Work request: From the entries below, copy exactly the lines from the one that contains "The height and width of the screenshot is (469, 650)." through the one that contains "Click the 1,014", both included, and only those.

Exercise data:

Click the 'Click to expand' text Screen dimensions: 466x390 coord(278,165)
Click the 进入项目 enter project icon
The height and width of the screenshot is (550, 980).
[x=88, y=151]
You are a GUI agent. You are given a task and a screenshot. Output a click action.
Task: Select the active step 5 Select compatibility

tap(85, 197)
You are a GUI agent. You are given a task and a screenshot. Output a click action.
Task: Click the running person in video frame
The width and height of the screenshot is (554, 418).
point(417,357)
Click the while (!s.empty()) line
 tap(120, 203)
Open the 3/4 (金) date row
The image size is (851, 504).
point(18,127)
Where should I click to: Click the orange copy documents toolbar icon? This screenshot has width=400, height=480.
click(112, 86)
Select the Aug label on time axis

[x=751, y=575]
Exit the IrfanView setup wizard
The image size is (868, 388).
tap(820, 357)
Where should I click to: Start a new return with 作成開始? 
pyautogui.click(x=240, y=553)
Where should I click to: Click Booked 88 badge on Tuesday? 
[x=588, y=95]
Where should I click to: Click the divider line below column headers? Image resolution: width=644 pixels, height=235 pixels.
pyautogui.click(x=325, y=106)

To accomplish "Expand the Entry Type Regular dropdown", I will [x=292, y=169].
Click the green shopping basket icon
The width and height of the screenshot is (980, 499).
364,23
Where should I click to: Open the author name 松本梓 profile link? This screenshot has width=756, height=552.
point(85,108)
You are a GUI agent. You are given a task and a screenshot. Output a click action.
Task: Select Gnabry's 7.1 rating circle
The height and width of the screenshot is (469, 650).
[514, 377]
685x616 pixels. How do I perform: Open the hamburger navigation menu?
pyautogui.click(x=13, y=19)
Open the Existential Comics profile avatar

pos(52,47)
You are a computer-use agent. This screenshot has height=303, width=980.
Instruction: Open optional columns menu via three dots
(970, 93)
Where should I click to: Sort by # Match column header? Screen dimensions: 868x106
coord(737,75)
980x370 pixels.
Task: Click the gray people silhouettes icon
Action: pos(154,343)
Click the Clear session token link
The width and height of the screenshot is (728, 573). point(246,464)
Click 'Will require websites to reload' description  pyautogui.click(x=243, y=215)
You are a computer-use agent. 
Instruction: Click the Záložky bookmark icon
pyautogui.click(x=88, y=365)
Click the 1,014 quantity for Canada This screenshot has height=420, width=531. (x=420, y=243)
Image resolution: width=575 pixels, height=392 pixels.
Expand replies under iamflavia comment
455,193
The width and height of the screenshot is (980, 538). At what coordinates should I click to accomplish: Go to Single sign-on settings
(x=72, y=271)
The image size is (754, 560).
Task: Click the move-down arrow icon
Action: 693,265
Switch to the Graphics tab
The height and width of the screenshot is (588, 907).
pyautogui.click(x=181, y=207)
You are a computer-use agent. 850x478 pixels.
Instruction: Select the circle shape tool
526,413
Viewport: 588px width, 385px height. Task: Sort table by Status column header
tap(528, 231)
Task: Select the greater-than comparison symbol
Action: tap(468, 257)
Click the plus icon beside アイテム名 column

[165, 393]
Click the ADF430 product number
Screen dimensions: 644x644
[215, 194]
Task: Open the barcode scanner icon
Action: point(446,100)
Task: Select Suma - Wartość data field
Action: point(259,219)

Task result:
The height and width of the screenshot is (469, 650).
[514, 377]
685x616 pixels. How do I perform: Open the hamburger navigation menu?
pyautogui.click(x=13, y=19)
Open the Existential Comics profile avatar

pos(52,47)
You are a computer-use agent. This screenshot has height=303, width=980.
Instruction: Open optional columns menu via three dots
(970, 93)
Where should I click to: Sort by # Match column header? Screen dimensions: 868x106
coord(737,75)
980x370 pixels.
Task: Click the gray people silhouettes icon
Action: pos(154,343)
Click the Clear session token link
The width and height of the screenshot is (728, 573). point(246,464)
Click 'Will require websites to reload' description  pyautogui.click(x=243, y=215)
You are a computer-use agent. 
Instruction: Click the Záložky bookmark icon
pyautogui.click(x=88, y=365)
Click the 1,014 quantity for Canada This screenshot has height=420, width=531. (x=420, y=243)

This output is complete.